What this task involves
Among the records below, find the lines that hold the word "Blown" and report how many there are, with no other words.

Dataset entries:
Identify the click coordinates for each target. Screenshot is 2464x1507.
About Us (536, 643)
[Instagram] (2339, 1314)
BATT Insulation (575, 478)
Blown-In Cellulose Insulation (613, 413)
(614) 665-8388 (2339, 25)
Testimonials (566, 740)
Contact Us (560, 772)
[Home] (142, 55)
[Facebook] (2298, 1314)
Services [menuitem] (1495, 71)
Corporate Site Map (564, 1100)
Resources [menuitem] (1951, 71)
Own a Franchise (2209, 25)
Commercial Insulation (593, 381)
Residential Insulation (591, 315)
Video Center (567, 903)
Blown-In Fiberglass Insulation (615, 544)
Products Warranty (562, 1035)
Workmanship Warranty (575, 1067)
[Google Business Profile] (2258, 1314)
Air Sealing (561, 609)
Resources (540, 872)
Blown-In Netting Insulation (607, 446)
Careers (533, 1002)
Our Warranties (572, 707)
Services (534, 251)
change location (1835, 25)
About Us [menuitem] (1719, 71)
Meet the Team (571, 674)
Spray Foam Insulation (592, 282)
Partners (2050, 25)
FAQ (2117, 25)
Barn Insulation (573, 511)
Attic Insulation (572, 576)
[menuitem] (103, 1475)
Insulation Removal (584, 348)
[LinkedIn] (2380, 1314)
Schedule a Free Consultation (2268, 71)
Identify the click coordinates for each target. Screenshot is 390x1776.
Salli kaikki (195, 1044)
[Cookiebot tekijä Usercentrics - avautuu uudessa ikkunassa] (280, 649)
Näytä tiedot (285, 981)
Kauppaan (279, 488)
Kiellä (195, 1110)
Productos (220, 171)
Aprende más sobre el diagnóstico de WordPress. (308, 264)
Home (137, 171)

Exercise response
3